Print the first line of the records below and every line after it, up to and including the line with "Click the 1d". Print nothing else.

**Dataset content:**
=-=-=-=-=

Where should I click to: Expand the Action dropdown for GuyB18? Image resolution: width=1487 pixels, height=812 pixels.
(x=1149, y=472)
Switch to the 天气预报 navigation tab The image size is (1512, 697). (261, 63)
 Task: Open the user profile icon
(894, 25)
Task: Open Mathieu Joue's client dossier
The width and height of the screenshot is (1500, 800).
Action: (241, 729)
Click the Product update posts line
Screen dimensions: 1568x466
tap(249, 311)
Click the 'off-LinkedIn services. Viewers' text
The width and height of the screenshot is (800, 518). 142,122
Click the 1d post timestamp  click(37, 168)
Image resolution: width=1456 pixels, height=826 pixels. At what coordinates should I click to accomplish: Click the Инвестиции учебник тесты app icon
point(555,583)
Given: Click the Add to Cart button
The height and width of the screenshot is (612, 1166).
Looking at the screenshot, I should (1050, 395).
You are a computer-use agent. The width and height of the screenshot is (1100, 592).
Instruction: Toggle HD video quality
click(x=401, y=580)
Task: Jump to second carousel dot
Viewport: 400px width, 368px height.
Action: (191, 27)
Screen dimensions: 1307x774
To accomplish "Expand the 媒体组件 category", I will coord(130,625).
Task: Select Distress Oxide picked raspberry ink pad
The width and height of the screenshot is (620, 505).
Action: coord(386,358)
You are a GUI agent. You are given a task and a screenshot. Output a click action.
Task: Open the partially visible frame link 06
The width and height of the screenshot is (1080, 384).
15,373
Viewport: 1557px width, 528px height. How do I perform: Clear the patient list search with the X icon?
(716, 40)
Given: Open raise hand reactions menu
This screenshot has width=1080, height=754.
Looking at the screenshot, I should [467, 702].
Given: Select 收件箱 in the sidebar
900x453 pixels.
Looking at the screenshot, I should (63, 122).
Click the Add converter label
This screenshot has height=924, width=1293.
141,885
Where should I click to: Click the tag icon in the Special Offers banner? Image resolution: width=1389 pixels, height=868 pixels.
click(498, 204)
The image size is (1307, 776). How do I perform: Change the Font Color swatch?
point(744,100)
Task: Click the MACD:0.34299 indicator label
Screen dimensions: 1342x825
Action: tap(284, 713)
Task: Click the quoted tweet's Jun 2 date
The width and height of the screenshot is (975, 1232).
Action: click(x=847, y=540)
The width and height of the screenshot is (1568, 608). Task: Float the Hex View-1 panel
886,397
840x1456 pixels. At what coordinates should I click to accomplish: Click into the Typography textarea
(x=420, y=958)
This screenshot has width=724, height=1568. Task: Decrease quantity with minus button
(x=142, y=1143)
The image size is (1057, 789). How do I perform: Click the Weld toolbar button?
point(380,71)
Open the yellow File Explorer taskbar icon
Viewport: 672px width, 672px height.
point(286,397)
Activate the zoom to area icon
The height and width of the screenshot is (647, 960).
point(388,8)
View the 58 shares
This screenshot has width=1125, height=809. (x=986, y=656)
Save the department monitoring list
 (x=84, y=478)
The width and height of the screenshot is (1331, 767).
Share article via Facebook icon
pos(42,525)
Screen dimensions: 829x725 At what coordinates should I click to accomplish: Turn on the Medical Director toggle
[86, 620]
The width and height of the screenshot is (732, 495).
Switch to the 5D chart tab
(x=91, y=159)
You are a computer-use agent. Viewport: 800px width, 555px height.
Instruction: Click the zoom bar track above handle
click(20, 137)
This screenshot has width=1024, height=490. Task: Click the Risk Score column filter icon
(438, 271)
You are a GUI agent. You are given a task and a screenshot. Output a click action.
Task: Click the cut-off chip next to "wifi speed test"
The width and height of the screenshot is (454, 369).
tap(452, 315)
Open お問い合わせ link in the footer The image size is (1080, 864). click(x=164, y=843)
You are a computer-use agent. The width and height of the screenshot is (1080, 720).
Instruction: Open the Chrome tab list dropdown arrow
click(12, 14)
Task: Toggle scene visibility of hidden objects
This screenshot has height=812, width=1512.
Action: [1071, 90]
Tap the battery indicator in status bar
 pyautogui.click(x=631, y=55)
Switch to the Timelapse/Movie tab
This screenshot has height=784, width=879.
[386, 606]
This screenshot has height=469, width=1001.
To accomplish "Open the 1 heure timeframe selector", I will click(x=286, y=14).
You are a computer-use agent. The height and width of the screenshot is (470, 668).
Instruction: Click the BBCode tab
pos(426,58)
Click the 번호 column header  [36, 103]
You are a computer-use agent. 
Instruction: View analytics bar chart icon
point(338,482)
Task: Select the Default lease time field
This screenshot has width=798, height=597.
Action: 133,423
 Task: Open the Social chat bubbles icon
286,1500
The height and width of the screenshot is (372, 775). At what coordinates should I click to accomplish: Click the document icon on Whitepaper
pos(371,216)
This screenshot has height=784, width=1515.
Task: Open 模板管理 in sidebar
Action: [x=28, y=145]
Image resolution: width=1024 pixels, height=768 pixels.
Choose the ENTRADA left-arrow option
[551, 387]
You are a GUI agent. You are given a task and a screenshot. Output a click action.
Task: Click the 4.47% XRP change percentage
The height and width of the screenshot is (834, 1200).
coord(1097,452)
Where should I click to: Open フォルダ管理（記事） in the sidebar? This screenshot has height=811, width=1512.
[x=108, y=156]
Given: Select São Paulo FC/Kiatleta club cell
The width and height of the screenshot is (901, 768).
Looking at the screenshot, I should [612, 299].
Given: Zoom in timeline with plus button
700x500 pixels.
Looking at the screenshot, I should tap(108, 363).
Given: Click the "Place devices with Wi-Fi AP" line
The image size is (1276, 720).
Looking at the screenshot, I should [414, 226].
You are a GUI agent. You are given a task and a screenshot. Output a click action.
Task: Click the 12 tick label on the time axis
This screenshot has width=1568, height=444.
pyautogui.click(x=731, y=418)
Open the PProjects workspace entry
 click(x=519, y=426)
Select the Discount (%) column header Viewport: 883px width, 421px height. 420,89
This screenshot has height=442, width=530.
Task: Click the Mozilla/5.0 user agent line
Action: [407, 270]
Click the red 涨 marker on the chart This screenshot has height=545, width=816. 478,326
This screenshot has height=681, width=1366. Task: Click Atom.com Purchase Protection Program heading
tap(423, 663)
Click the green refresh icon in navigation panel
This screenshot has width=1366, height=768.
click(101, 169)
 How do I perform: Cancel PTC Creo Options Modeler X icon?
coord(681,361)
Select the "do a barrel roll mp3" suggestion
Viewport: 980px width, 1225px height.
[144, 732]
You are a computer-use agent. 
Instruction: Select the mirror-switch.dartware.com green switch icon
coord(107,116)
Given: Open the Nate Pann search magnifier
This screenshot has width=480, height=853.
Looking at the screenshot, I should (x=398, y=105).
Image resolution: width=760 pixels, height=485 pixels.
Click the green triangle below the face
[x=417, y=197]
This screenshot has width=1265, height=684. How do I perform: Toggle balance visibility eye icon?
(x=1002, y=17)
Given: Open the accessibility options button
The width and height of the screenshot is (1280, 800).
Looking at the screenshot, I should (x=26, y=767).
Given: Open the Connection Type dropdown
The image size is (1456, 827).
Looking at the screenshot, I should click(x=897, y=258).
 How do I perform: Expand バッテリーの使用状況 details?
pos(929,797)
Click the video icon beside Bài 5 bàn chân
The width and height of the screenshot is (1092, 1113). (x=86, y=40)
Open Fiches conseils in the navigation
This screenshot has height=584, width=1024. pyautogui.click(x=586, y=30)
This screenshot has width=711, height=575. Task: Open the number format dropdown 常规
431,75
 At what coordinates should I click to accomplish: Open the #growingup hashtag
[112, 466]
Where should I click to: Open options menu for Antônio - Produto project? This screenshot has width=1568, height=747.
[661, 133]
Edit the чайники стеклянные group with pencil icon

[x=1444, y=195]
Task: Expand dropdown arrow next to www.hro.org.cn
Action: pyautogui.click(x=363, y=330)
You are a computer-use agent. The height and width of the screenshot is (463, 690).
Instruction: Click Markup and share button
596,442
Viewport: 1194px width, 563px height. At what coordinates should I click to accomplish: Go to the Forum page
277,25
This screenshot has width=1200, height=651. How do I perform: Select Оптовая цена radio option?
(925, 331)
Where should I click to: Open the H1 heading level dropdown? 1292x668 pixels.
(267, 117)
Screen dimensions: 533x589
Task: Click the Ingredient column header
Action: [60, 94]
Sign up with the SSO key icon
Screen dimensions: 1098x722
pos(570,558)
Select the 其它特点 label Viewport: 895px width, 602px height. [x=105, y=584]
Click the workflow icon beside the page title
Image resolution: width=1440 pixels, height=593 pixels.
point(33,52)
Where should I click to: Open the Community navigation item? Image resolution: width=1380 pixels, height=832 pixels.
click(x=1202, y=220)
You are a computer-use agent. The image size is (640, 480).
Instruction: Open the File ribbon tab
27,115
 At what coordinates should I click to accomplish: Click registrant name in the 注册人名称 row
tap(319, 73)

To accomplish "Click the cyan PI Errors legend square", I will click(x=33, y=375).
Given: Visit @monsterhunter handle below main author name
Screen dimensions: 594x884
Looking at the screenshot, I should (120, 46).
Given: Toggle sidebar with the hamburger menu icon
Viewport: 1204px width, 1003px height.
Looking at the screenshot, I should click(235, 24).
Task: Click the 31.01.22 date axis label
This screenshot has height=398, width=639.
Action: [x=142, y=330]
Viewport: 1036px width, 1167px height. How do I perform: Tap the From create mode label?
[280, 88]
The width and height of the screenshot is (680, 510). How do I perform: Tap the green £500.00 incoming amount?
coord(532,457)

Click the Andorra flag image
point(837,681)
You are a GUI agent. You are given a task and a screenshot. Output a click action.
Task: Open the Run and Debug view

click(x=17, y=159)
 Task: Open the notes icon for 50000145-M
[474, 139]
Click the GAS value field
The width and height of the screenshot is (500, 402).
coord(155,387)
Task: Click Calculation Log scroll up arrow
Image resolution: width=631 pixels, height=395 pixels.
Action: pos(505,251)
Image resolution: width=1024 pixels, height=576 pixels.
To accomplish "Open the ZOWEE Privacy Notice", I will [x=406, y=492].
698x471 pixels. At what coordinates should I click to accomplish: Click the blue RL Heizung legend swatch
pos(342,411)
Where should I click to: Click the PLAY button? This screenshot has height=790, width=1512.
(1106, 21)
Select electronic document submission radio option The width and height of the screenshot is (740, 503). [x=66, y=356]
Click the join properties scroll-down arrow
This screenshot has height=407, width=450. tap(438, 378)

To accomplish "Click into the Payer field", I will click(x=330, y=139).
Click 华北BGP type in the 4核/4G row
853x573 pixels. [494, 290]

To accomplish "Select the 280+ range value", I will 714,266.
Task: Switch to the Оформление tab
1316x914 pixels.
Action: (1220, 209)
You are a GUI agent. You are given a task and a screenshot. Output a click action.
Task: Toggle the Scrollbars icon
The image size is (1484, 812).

=-=-=-=-=

**Response area:**
Where should I click to: Expand the Action dropdown for GuyB18? Image resolution: width=1487 pixels, height=812 pixels.
(x=1149, y=472)
Switch to the 天气预报 navigation tab The image size is (1512, 697). (261, 63)
 Task: Open the user profile icon
(894, 25)
Task: Open Mathieu Joue's client dossier
The width and height of the screenshot is (1500, 800).
Action: (241, 729)
Click the Product update posts line
Screen dimensions: 1568x466
tap(249, 311)
Click the 'off-LinkedIn services. Viewers' text
The width and height of the screenshot is (800, 518). 142,122
Click the 1d post timestamp  click(37, 168)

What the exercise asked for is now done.